MBE : du triolisme ?

Moi : non, le cul français années 1970 va plutôt chercher du côté de José Bénazéraf[2]. C'est pas qu'il n'y ait pas de sexe dans les films de Truffaut, mais il est suggéré plus que montré.

Puisque je me suis lancé dans ce qu'il n'y a pas chez Truffaut, je peux esquisser une théologie négative[3] de sa filmographie.

Il n'y a pas de films de guerre chez Truffaut, pas de films fantastiques (un seul de science-fiction, mais si « barré » qu'il n'appartient pas au genre), pas de films de gangsters.

Pour ces derniers, si Truffaut n'en a jamais réalisé ce n'est pas, je crois, parce qu'il n'aimait pas les films de gangsters, c'est plutôt, dit-il quelque part, qu'il n'aimait pas les gangsters, ne les comprenait pas, ne s'intéressait pas à eux et n'aurait donc pas pu les filmer.
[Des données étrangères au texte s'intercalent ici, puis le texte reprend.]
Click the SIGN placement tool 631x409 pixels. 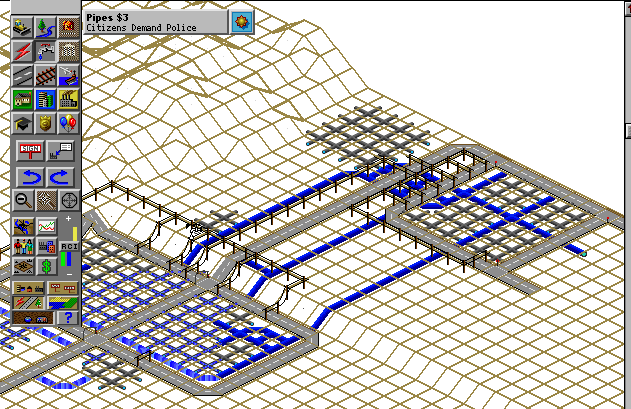tap(30, 151)
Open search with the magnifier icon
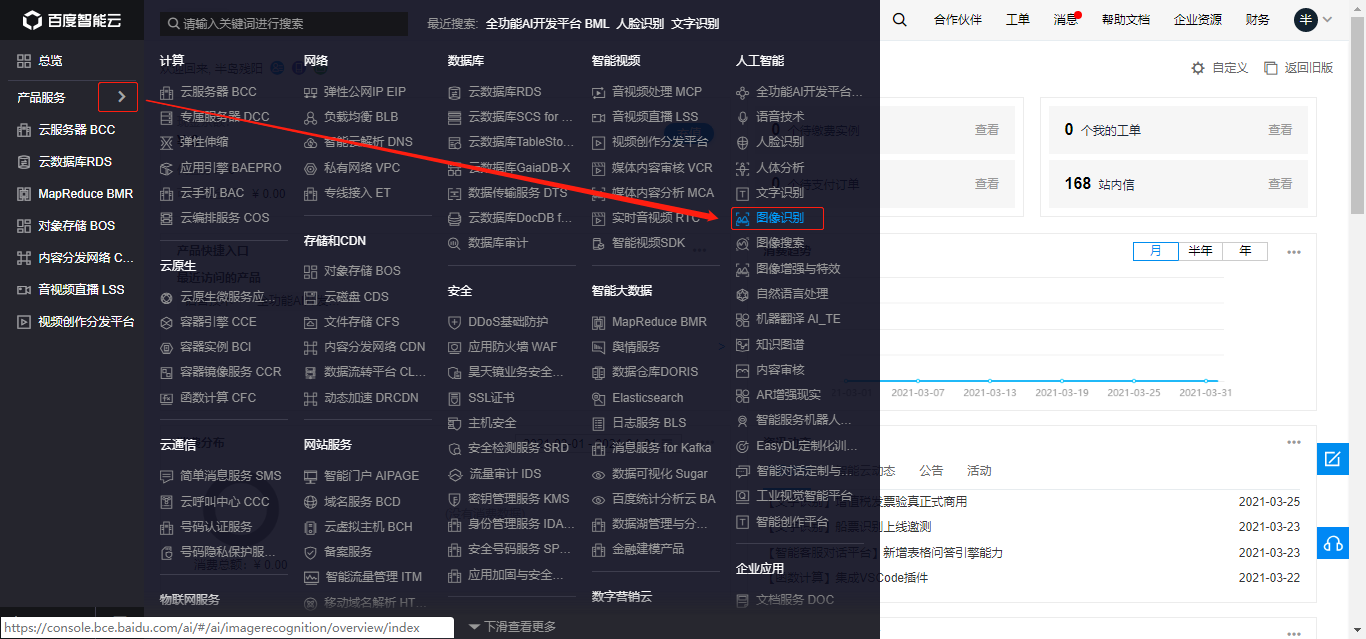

Les seuls gangsters qu'il montre (dans Tirez sur le pianiste, je crois, et dans Vivement dimanche) sont des gangsters qu'on croirait droit sortis des vieux films de burlesque ou des traductions françaises des polars américains de la Série noire. Ils ont beau être revêtus de tenues de gangsters et armés de flingues de gangsters, il n'est pas facile de les prendre au sérieux.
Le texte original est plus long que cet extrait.